Posted in: by Sean Axmaker, Contributors, Essays, Film Reviews

Have a Freudian Field Day with ‘Spider Baby’

Spider Baby (1967), more formally known as Spider Baby, or The Maddest Story Ever Told, is a magnificent film maudit of exploitation cinema, a true American independent vision, and an eccentric triumph unappreciated (and in fact largely unseen) in its own time. Think of Lord of the Flies by way of Freaks, a mix of horror and comedy with a nod to Psycho and a dash of Freud.
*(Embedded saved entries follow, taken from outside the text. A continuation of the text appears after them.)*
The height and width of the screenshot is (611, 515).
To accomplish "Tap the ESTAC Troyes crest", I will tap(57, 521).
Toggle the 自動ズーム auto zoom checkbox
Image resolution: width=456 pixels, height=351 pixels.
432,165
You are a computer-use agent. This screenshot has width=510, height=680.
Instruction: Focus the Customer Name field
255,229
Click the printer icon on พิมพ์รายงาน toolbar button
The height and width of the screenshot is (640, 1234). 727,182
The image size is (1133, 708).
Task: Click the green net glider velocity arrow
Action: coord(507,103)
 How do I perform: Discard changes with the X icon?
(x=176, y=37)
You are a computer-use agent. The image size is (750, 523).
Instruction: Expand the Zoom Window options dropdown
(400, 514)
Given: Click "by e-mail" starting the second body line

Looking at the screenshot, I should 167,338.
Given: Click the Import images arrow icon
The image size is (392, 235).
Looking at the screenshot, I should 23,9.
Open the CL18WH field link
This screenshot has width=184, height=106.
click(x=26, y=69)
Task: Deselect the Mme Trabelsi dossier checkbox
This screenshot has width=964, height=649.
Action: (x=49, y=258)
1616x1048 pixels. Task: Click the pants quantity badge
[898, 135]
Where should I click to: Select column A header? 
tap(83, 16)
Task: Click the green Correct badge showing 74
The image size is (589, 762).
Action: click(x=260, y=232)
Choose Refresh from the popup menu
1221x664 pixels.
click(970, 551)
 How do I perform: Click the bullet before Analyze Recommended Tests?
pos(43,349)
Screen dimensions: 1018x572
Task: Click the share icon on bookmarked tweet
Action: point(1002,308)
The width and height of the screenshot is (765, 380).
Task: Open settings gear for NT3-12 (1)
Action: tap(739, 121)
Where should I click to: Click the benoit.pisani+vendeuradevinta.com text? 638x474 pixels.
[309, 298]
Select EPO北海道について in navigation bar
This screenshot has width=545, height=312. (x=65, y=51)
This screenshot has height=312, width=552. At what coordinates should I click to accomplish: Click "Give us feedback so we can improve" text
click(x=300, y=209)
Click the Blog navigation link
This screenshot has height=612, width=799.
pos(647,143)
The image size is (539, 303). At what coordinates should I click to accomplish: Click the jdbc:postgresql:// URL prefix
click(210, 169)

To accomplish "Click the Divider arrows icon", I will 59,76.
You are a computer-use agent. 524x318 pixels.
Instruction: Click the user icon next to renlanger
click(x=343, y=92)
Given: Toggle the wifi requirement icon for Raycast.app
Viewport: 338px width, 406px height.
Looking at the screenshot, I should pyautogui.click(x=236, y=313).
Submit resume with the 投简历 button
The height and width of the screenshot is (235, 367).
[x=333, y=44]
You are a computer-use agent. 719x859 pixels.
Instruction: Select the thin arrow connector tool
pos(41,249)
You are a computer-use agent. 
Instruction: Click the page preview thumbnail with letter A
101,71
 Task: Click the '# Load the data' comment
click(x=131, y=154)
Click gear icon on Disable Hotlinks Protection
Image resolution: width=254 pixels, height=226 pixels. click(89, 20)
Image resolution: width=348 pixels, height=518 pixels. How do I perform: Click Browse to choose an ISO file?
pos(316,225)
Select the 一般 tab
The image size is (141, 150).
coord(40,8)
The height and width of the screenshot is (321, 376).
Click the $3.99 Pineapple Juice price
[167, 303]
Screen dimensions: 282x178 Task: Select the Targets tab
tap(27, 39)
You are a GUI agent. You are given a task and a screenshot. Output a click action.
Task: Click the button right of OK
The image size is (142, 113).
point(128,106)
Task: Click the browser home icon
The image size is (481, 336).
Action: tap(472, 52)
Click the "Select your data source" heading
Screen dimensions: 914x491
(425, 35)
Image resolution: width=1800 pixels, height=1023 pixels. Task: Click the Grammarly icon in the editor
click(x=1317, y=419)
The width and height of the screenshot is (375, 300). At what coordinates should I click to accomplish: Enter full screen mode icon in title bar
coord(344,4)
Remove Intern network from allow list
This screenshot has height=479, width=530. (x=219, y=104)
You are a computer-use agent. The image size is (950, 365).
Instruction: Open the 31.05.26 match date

It’s one of the greatest blasts of B-movie creativity to get dumped into American drive-ins and grindhouses—and get rediscovered decades later in the era of home video by genre-movie mavens. (That’s how I first stumbled upon the film and fell in love with its invention and inspiration.)

This was the official directorial debut of Jack Hill, who apprenticed under Roger Corman (shooting uncredited scenes for Dementia 13 and The Terror), and went on to make his name in cult-movie circles with films including Coffy (1973) and Foxy Brown (1974), both starring Pam Grier, and Switchblade Sisters (1975), a girl-gang picture that Quentin Tarantino rereleased under his Rolling Thunder banner in the late 1990s.